While Metro says it intends to “ramp up” bus service throughout the year, in fact, what their data show is a 14% increase in service hours between last quarter and this quarter, followed by quarterly increases of 0.7%, 0.1%, and 0.09% respectively. Far from ramping up, service has already leveled off for the year under the current plan, and that has clear impacts for the implementation of NextGen which is scheduled to begin.
In the first two phases of the NextGen plan, Metro has planned on reallocating bus service hours that were already budgeted from lower-performing lines to new high-frequency lines that would run on the busiest corridors in Los Angeles. This meant that from a baseline of 7 million service hours, Metro could dramatically increase access to high quality bus service without the need to immediately increase the number of buses on the road.
However, with the service cuts that Metro appears to be planning throughout fiscal 2021, bus service hours are down a staggering 20% to 5.6 million hours annually. The premise of NextGen is getting the highest quality service that the agency can get out of existing service hours, but, with this budget plan, the baseline has been thrown out and service is cut to the bone. There is simply no way to effectively achieve the reorganization envisioned by NextGen from a service hour deficit of 20%.
Further, in support of the cuts, Metro uses a graph which suggests that service hours have, up until now, remained relatively stable as ridership has fallen, perhaps as justification for making cuts to service now. This undercuts NextGen in the most basic way. Without high quality service, as NextGen properly acknowledges, there is no path for ridership to recover: cuts will never result in riders returning to the system, they can only exacerbate the system’s decline.
The view of service hours as stable is also misleading because it views service hours from a systemwide perspective. Metro serves an enormous area, in which many different conditions coexist, with bus and rail service. Throughout the 2010s, Metro increased rail service hours while either keeping bus service flat or, in some years, reducing it. Covid has only intensified the need to be more detailed in analyses of the provision of service.
As we know that working class communities and particularly Black and brown communities in central and south Los Angeles have been more likely to experience crowding onboard transit, we must also be aware that service cuts in these communities are more dangerous. While Metro has said that in cutting service they were making sure that passengers would “maintain social distancing,” the truth is less clear cut.
Service cuts can only aid social distancing if riding transit or not is a choice. As the numbers of workers returning to in-person jobs has steadily increased, the only way that Metro can clearly support the ability of riders to maintain adequate space between themselves and others is to provide more service, not less. This, again, is a goal supported by NextGen that is not evident in the proposed service plan for the new year’s budget.
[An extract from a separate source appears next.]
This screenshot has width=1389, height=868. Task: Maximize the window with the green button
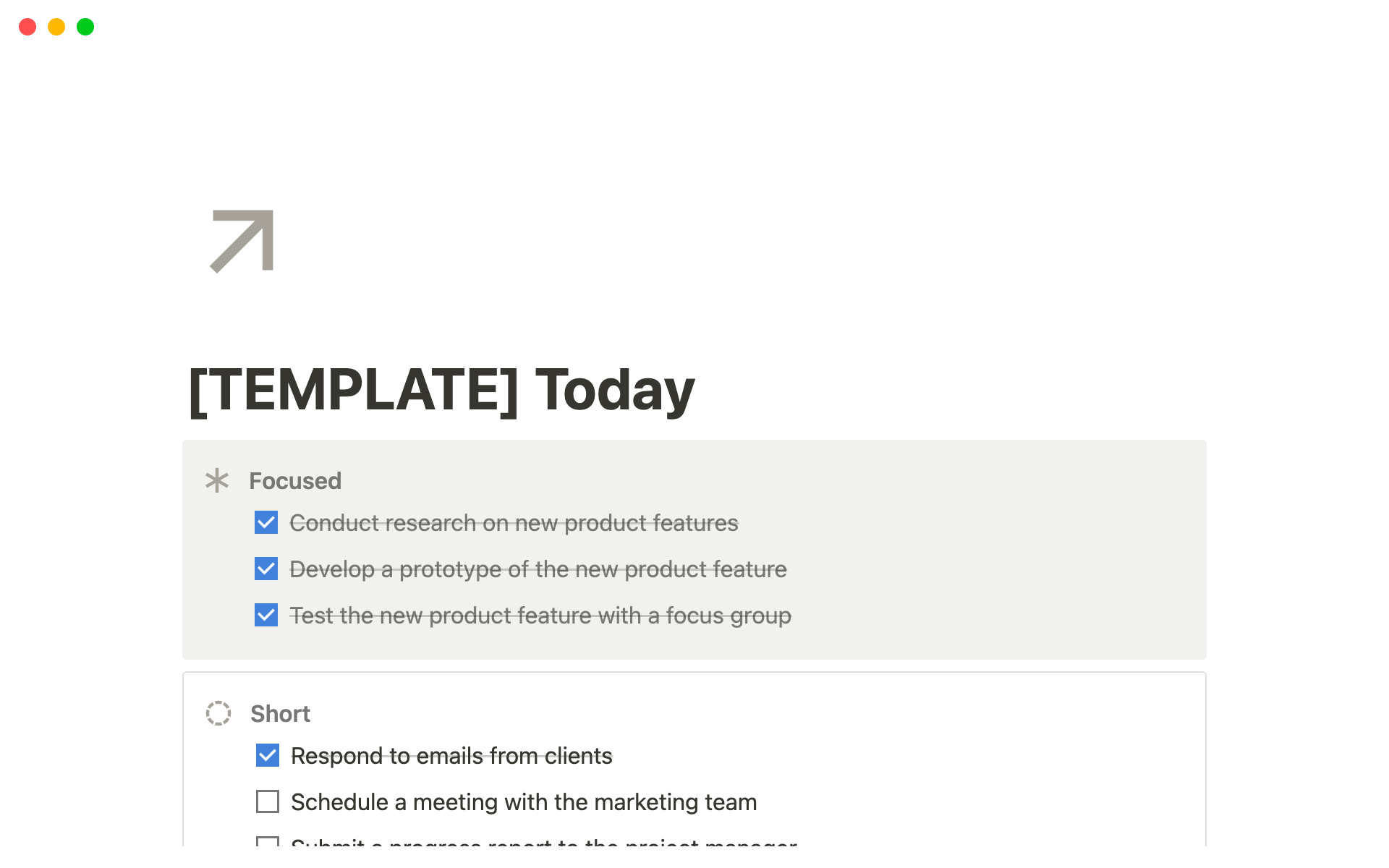(x=85, y=27)
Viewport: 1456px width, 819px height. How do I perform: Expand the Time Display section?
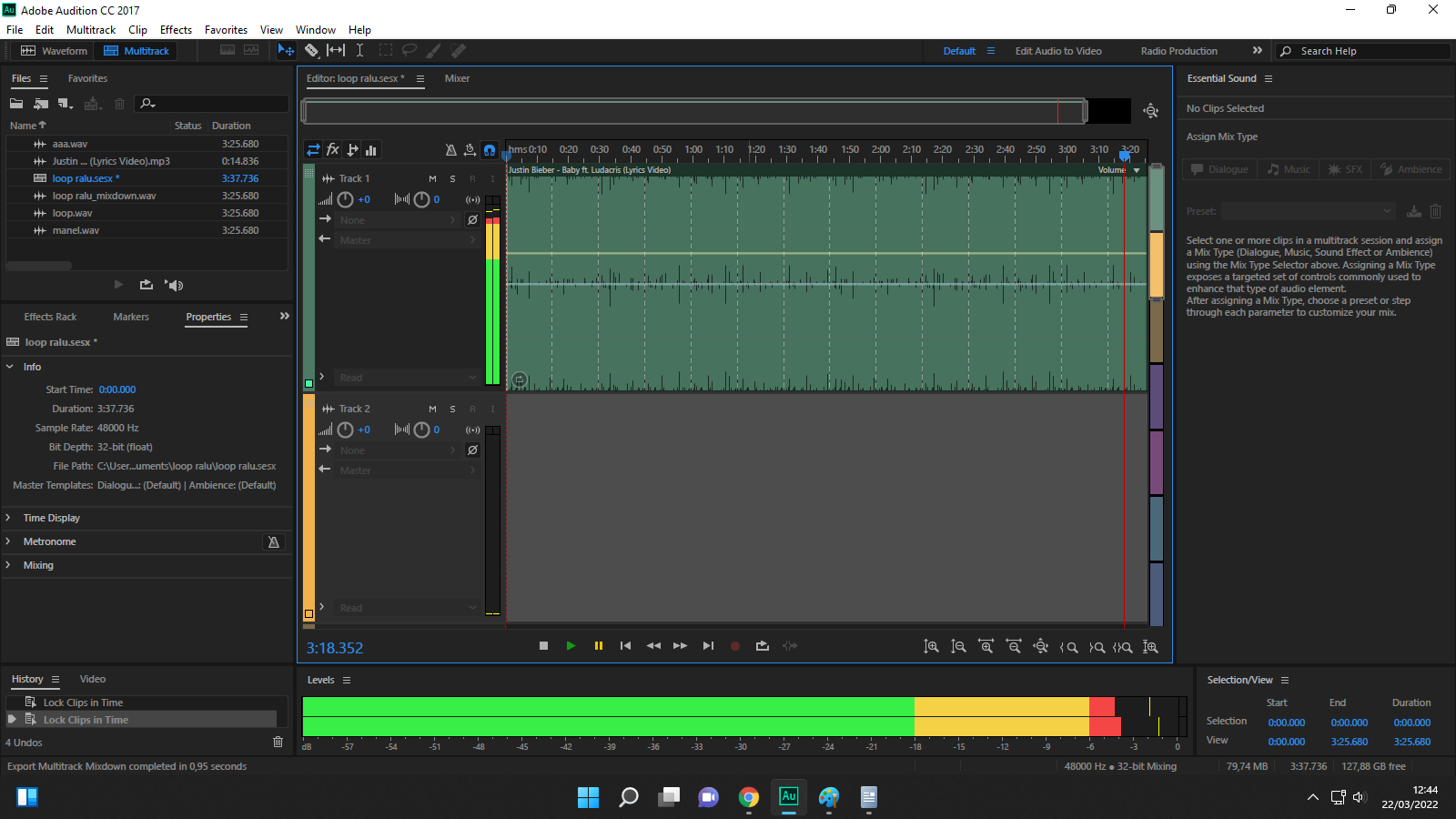click(x=51, y=518)
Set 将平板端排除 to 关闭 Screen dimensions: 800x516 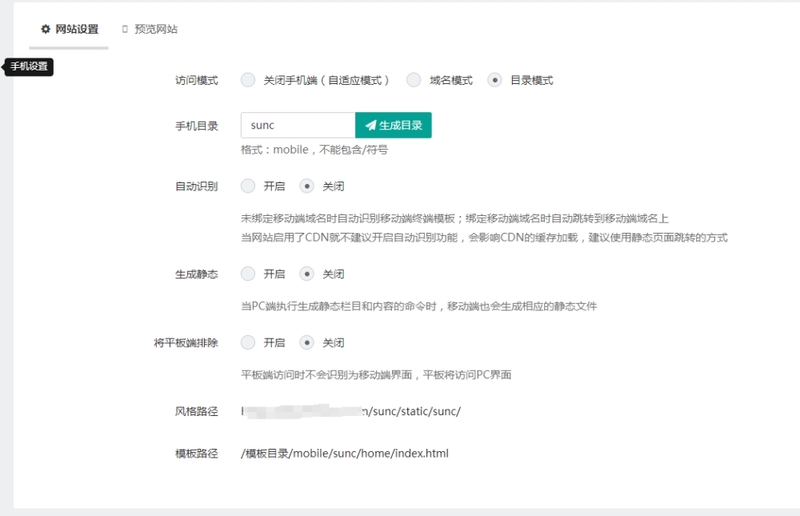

Despite Metro’s claims that it is still dedicated to NextGen, there is no clear evidence in this earliest public document on the budget that it is planning to follow through. No clear funding is identified as being dedicated to NextGen. No acknowledgement is made of the difficulty posed by service reductions in fulfilling promises made to riders. Without decisive Board action to preserve the NextGen plan, Angelenos should be worried that NextGen might end up stalling out completely.